• [Job]:
Update the data below by replacing every "Screen dimensions" with "Display size", keeping all other text the same.

#### Data to use

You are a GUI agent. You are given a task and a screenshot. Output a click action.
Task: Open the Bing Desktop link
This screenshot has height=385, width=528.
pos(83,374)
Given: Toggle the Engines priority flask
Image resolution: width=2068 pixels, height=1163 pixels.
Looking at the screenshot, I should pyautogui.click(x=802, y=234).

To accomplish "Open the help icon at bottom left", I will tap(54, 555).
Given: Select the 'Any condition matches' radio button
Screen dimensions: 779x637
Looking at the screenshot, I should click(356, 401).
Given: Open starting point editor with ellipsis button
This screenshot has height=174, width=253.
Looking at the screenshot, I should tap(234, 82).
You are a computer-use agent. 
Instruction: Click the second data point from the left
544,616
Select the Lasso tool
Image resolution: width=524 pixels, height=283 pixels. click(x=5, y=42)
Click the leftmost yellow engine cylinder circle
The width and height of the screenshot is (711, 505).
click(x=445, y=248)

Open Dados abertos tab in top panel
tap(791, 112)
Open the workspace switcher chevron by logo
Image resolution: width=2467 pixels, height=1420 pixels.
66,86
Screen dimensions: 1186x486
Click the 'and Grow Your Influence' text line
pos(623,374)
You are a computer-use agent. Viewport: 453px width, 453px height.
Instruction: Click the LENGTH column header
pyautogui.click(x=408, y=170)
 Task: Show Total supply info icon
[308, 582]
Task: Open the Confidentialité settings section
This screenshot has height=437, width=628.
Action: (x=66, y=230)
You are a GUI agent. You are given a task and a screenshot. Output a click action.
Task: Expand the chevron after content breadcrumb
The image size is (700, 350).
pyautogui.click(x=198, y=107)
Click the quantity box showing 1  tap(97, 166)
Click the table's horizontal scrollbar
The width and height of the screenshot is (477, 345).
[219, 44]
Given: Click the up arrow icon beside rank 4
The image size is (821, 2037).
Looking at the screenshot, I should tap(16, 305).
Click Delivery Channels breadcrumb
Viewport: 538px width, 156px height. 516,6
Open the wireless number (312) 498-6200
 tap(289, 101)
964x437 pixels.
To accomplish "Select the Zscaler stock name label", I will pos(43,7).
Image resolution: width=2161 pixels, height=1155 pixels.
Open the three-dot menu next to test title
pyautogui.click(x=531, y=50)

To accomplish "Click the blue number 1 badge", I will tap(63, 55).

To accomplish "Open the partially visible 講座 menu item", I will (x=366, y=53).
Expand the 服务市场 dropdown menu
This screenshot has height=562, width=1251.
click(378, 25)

########

• [Solution for this exercise]:
You are a GUI agent. You are given a task and a screenshot. Output a click action.
Task: Open the Bing Desktop link
This screenshot has height=385, width=528.
pos(83,374)
Given: Toggle the Engines priority flask
Image resolution: width=2068 pixels, height=1163 pixels.
Looking at the screenshot, I should pyautogui.click(x=802, y=234).

To accomplish "Open the help icon at bottom left", I will tap(54, 555).
Given: Select the 'Any condition matches' radio button
Display size: 779x637
Looking at the screenshot, I should click(356, 401).
Given: Open starting point editor with ellipsis button
This screenshot has height=174, width=253.
Looking at the screenshot, I should tap(234, 82).
You are a computer-use agent. 
Instruction: Click the second data point from the left
544,616
Select the Lasso tool
Image resolution: width=524 pixels, height=283 pixels. click(x=5, y=42)
Click the leftmost yellow engine cylinder circle
The width and height of the screenshot is (711, 505).
click(x=445, y=248)

Open Dados abertos tab in top panel
tap(791, 112)
Open the workspace switcher chevron by logo
Image resolution: width=2467 pixels, height=1420 pixels.
66,86
Display size: 1186x486
Click the 'and Grow Your Influence' text line
pos(623,374)
You are a computer-use agent. Viewport: 453px width, 453px height.
Instruction: Click the LENGTH column header
pyautogui.click(x=408, y=170)
 Task: Show Total supply info icon
[308, 582]
Task: Open the Confidentialité settings section
This screenshot has height=437, width=628.
Action: (x=66, y=230)
You are a GUI agent. You are given a task and a screenshot. Output a click action.
Task: Expand the chevron after content breadcrumb
The image size is (700, 350).
pyautogui.click(x=198, y=107)
Click the quantity box showing 1  tap(97, 166)
Click the table's horizontal scrollbar
The width and height of the screenshot is (477, 345).
[219, 44]
Given: Click the up arrow icon beside rank 4
The image size is (821, 2037).
Looking at the screenshot, I should tap(16, 305).
Click Delivery Channels breadcrumb
Viewport: 538px width, 156px height. 516,6
Open the wireless number (312) 498-6200
 tap(289, 101)
964x437 pixels.
To accomplish "Select the Zscaler stock name label", I will pos(43,7).
Image resolution: width=2161 pixels, height=1155 pixels.
Open the three-dot menu next to test title
pyautogui.click(x=531, y=50)

To accomplish "Click the blue number 1 badge", I will tap(63, 55).

To accomplish "Open the partially visible 講座 menu item", I will (x=366, y=53).
Expand the 服务市场 dropdown menu
This screenshot has height=562, width=1251.
click(378, 25)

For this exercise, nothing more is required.